* [The task]
Please continue the article below on the destruction of the UK National ID Card database, picking up right after its final sentence.

* [Supplied passage]
>> start
If you enjoy watching hard drives being destroyed, then this video may please you. Better yet, the data that was pulverized was part of a surveillance society, the centralized database for UK National ID Cards.

If you enjoy watching hard drives packed with personal data being destroyed, then you might be amused by Britain’s mass destruction of drives which made up a centralized database. There were about 500 hard drives and 100 backup tapes with personal details and fingerprints for 15,000 people that were publicly destroyed.

Britain’s Home Office said the drives were “magnetically wiped and shredded. They will soon be incinerated in an environmentally friendly waste-for-energy process. This signals an end to the National Identity Register which was built to hold the details of people who applied for an ID card.”

In the video below, British Immigration Minister Damian Green crushes the drives. According to the Home Office, Green said, “Laying ID cards to rest demonstrates the government’s commitment to scale back the power of the state and restore civil liberties. This is about people having trust in the government to know when it is necessary and appropriate for the state to hold and use personal data, and it is about the government placing their trust in the common-sense and responsible attitude of people. This is just the first step in the process of restoring and maintaining our freedoms.”

Microsoft identity guru Kim Cameron has every right to say, “I told you so,” about the British ID Card scheme, but he was more polite when he posted “Broken Laws of Identity lead to system’s destruction.”

Cameron is Microsoft’s Chief Architect of Identity and author of The Laws of Identity [PDF]. He wrote:

the British scheme was exceptional in breaking so many of the Laws of Identity at once. It flaunted the first law – User control and Consent – since citizen participation was mandatory. It broke the second – Minimal Disclosure for a Constrained Use – since it followed the premise that as much information as possible should be assembled in a central location for whatever uses might arise… The third law of Justifiable Parties was not addressed given the centralized architecture of the system, in which all departments would have made queries and posted updates to the same database and access could have been extended at the flick of a wrist. And the fourth law of “Directed Identity” was a clear non-goal, since the whole idea was to use a single identifier to unify all possible information.
>> end
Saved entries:
>> start
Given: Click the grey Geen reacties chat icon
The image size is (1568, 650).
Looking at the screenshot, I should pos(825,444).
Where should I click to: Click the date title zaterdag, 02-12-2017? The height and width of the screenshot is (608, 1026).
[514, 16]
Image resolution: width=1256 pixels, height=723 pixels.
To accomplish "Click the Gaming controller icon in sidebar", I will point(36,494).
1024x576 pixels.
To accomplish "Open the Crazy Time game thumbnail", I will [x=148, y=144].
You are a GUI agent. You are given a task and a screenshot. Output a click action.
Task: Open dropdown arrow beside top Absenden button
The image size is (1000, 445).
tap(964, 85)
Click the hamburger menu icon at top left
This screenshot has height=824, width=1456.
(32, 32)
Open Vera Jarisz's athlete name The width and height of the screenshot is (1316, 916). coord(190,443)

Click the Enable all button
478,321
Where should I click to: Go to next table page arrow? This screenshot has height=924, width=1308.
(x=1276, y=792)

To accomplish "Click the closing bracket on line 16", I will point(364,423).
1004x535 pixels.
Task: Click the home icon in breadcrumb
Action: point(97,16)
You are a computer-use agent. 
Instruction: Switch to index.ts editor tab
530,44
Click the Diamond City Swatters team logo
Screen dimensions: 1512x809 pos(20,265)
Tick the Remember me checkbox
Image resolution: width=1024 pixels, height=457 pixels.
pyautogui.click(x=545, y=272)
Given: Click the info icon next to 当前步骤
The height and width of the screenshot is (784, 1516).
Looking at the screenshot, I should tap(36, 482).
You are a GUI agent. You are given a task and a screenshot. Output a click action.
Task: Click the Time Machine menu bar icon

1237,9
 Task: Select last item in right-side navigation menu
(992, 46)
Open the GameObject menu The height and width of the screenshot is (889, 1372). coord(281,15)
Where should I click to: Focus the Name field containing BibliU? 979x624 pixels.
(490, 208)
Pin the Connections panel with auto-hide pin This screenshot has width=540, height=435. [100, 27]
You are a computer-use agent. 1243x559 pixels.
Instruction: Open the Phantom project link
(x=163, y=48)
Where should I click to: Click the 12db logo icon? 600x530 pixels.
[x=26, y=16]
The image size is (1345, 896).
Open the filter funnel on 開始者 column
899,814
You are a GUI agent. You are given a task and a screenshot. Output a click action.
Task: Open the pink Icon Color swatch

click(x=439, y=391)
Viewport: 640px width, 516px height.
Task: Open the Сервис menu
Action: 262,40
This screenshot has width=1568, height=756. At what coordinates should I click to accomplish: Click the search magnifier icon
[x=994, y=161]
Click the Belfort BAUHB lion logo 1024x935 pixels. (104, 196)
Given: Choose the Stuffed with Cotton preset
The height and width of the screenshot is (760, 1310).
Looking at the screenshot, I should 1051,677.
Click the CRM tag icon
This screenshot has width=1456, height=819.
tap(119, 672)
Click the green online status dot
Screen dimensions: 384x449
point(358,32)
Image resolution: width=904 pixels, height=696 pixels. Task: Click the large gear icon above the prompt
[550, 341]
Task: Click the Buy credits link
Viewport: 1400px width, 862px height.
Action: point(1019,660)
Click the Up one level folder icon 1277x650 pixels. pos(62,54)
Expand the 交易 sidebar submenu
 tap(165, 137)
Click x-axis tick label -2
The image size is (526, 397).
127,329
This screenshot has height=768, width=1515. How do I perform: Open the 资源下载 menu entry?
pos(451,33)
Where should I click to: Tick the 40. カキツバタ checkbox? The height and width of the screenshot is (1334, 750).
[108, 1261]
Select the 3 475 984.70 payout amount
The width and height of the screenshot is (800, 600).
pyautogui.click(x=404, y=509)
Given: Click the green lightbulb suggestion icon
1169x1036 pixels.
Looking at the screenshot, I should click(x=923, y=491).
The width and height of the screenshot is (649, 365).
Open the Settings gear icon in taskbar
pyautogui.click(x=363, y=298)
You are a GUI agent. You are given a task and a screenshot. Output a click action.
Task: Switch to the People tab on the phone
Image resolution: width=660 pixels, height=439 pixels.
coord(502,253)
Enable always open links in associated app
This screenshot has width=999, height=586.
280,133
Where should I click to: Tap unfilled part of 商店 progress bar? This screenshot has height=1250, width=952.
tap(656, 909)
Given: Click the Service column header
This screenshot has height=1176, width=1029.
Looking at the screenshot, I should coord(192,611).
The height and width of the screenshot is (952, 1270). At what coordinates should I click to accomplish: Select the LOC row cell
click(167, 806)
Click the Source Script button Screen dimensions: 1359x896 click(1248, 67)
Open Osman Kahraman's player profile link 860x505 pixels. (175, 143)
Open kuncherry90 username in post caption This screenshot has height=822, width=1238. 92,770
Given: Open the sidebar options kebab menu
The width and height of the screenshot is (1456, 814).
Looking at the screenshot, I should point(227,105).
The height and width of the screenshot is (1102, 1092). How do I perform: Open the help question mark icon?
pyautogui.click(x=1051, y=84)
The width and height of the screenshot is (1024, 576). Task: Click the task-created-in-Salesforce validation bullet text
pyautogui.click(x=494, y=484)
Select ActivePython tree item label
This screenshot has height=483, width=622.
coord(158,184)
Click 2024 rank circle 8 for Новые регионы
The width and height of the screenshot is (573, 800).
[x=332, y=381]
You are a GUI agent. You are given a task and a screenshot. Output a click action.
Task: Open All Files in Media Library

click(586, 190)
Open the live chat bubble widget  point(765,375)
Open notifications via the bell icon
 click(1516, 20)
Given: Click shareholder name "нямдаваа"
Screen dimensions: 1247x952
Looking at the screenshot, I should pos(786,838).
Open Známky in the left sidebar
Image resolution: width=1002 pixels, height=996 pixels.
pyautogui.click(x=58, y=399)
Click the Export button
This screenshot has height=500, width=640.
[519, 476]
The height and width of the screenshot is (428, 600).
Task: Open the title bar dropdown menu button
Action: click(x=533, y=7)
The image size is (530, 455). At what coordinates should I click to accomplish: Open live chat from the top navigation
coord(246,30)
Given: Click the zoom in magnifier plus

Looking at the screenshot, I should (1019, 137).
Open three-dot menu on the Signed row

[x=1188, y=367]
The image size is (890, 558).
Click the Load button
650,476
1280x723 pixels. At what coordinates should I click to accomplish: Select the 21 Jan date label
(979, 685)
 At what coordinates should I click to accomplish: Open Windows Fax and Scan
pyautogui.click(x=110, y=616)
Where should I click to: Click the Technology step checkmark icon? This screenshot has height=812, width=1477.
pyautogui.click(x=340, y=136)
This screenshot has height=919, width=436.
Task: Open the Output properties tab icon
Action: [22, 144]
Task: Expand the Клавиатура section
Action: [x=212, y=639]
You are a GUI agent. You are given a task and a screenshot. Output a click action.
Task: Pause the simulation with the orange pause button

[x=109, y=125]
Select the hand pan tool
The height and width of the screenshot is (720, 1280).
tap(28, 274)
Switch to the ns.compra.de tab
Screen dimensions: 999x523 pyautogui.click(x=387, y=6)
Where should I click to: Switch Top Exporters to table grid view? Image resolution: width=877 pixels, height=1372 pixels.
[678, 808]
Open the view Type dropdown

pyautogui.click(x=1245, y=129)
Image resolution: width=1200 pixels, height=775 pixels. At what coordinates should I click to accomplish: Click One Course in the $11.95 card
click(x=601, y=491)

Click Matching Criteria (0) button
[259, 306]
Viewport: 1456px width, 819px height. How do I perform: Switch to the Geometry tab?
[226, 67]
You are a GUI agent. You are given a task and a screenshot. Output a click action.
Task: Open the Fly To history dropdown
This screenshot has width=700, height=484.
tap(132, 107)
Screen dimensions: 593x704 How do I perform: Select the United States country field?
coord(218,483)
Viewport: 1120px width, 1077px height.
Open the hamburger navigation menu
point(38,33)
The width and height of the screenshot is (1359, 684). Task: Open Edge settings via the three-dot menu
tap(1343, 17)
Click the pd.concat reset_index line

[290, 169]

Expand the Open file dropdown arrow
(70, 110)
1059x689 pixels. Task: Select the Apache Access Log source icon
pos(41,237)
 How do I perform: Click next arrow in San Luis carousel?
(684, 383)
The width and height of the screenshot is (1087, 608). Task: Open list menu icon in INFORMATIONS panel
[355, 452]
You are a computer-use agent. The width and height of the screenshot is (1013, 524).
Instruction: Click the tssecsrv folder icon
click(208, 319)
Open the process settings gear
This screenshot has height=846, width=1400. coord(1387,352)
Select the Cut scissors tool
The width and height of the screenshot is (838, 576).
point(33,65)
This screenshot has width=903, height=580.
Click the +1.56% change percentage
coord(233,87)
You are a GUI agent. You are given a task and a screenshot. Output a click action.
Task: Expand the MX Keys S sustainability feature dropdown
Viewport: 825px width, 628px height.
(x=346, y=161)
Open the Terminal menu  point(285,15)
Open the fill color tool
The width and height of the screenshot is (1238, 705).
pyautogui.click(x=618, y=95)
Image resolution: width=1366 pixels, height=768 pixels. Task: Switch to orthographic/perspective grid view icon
>> end
* [Exercise output]
The UK Identity Cards Act was packed with “feature creep” which allowed “the potential scope of the scheme to be much greater than that usually publicized by the Government.” Former UK Prime Minister Gordon Brown was reported to have been “planning a massive expansion of the ID cards project that would widen surveillance of everyday life by allowing high-street businesses to share confidential information with police databases.” Brown had described how “police could be alerted as soon as a wanted person used a biometric-enabled cash card or even entered a building via an iris-scan door.”

Hey, USA, sound creepily familiar at all to Real ID: DHS National ID Nightmare that Won’t Die?

The UK had ignored technology and privacy experts in setting up its Identity Card Act, at least until the recent election where the people made it known that they wanted to end it. I wish the U.S. would take note of the disastrous UK ID scheme and pulverize the Real ID Act before it creates Total Information Awareness. But then there is the SAR database, so it’s unlikely we will see those hard drives destroyed for massive U.S. surveillance databases. Yet seeing Britain destroy those drives and the plan for the ID cards at least gives me hope that perhaps the same could happen in the USA some future day.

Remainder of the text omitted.